Search the data for the string "bullet" and copy each line in which it appears.

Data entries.
· · · · · · ·

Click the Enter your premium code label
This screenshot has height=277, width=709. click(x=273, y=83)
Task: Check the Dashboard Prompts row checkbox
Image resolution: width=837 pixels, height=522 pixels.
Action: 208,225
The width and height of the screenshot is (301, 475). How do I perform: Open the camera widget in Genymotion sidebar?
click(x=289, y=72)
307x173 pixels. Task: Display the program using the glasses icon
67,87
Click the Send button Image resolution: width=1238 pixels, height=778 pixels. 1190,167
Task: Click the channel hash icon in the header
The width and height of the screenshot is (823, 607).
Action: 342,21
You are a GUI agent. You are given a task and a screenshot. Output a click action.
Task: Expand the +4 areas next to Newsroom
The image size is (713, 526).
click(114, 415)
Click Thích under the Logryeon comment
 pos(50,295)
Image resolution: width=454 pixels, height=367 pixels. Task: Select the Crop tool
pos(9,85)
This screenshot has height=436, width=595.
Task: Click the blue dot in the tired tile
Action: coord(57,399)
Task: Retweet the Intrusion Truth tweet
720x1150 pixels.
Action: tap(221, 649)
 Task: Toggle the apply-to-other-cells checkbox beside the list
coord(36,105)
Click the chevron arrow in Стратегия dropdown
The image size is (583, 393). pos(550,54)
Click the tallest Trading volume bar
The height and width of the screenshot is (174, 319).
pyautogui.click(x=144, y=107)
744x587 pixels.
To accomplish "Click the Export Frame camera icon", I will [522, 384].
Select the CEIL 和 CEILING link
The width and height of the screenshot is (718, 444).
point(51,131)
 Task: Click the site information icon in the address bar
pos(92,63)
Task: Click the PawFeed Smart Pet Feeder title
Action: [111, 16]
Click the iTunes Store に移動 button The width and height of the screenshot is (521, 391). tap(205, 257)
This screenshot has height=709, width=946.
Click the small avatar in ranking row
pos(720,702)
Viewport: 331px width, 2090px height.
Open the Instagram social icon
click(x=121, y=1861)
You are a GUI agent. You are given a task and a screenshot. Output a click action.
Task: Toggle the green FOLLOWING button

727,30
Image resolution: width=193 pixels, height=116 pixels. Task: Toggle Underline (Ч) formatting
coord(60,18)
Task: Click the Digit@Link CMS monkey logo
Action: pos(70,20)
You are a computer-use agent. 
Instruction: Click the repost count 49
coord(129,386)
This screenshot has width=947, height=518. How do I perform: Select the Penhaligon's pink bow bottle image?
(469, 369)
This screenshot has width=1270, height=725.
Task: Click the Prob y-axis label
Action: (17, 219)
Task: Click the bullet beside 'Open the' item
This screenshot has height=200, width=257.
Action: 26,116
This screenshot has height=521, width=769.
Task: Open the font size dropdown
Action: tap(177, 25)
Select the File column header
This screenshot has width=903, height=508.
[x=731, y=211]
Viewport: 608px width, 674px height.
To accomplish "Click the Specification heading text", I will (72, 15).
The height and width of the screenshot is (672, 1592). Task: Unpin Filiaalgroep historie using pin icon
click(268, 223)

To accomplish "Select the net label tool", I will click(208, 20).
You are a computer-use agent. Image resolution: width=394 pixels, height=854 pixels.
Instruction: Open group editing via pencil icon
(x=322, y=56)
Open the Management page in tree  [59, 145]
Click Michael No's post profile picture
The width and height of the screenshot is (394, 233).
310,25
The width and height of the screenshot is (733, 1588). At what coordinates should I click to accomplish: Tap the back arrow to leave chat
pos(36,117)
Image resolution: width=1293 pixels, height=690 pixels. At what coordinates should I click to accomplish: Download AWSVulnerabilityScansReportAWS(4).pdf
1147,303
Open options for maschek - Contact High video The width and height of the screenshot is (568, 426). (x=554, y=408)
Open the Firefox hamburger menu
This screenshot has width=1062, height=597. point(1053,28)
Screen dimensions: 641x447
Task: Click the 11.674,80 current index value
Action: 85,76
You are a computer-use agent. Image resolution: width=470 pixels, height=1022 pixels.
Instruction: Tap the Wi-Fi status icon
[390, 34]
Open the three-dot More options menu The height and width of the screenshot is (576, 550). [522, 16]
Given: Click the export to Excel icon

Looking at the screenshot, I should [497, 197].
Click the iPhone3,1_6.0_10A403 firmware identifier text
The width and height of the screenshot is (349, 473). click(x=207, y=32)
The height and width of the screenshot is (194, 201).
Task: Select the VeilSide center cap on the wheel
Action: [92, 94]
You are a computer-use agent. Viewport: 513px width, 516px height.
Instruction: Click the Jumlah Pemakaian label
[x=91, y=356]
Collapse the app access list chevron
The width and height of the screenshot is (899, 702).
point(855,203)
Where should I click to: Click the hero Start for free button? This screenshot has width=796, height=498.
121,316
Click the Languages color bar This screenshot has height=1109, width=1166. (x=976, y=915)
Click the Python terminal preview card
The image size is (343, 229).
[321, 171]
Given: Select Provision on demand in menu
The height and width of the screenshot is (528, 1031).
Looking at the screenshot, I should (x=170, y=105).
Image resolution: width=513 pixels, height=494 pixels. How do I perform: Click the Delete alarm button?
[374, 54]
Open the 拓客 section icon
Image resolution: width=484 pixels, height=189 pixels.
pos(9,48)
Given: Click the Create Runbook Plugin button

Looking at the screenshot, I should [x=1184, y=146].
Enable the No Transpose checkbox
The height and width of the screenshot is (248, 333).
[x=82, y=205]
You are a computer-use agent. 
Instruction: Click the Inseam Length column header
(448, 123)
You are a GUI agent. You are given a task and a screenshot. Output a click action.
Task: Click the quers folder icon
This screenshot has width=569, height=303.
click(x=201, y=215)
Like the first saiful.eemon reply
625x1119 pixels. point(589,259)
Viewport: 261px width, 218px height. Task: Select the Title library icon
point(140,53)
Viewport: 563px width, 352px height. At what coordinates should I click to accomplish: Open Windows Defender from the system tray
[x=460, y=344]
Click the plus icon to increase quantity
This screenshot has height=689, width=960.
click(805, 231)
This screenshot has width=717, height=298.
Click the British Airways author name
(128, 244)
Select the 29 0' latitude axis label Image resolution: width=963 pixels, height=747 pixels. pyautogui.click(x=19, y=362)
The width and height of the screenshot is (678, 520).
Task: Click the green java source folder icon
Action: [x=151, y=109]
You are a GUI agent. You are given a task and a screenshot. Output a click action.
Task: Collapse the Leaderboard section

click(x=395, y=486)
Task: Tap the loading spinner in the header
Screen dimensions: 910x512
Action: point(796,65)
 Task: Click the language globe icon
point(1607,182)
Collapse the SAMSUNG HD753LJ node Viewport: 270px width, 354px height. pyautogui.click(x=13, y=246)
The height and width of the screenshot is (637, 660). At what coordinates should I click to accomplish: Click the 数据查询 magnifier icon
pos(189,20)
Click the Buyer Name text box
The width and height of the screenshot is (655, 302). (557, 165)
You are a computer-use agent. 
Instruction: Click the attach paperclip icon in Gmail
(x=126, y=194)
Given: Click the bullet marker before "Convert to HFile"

· · · · · · ·

RESULT OF THIS TASK.
Task: Click the bullet beside 'Open the' item
Given: Click the bullet marker before "Convert to HFile"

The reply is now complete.